Et c’est sans compter les victimes des bombardements sur la bande de Gaza.

Parallèment, on chiffre à près de 600 le nombre de personnes enlevées et à plusieurs centaines les blessés. Nombreux sont ceux qui affirment qu’il n’y a pas eu de telle tension depuis la dernière Intifada.

Finalement, les corps des trois jeunes colons ont été découverts dans un champ près de Halhul le 30 juin, à quelques kilomètres seulement du lieu de leur enlèvement. Depuis, à la violence de l’armée s’ajoute le fanatisme des colons, qui multiplient les actions punitives (généralement en présence des soldats). Un enfant renversé par une voiture près de Bethleem, attaque de funérailles à Ramallah, destruction d’oliviers près de la colonie de Betar Illit, heurts violents sur l’esplanade des mosquées à Jérusalem, manifestation spontanée de fanatiques israéliens aux cris de « mort aux arabes » dans la vieille ville de Jérusalem et enfin aujourd’hui l’enlèvement et le meurtre d’un jeune palestinien de 16 ans, Muhammad Hussein Abu Khdeir, à Shu’afat (Jérusalem Est).

Et les autorités israéliennes de rajouter de l’huile sur le feu en promettant de vastes représailles, qui viennent de prendre effet aujourd’hui dans toutes les villes des territoires, avec l’arrestation d’une cinquantaine de personnes et la destruction à Hébron des maisons appartenant à la famille des responsables présumés (Marwan al-Qawasmi, 26 ans, et Ammar Abu Aisha, 33 ans, toujours introuvables) de l’enlèvement des trois colons.
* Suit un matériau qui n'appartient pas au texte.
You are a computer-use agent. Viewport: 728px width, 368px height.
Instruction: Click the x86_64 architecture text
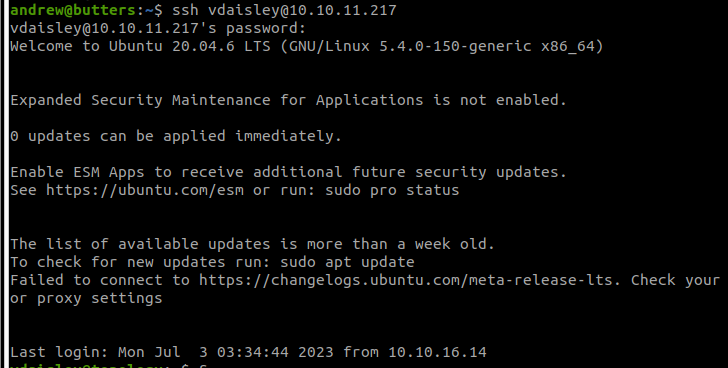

Déjà, les soldats se laissent voir un peu partout au bord des routes et aux checkpoints. Mais ceci n’a malheureusement rien d’exceptionnel lorsqu’on est en territoire occupé. Mais les opérations et les enlèvements par l’armée se déroulent surtout en fin de journée.

La communauté internationale, dans son rôle habituel, condamne tout en donnant des excuses à Israël. Il semblerait que la vie de trois colons équivaut celles de dizaines de palestiniens, on est bien au-delà de la loi du Talion. Israël a trouvé la le motif rêvé pour annuler les effets positifs de la réconciliation récente entre le Hamas et le Fatah et pour relancer une vaste offensive visant la destruction du tissu de résistance palestinien, qu’il soit pacifiste ou non.

Notons néanmoins que les enlèvements de palestiniens par l’armée n’ont rien d’exceptionnel : 2478 depuis le début de l’année 2014. Depuis des décennies, l’Etat d’Israël met en prison pour plusieurs années des jeunes palestiniens, souvent mineurs, appliquant à la Cisjordanie des méthodes dignes de la bataille d’Alger et peu enviables au terrorisme qu’il prétend combattre.

Les territoires palestiniens retrouvent depuis deux semaines l’ambiance explosive de 2006, et les promesses vengeresses et belliqueuses de Netanyahu et de son ministre de la Défense ne laissent présager rien de bon pour ce mois de ramadan qui s’amorce.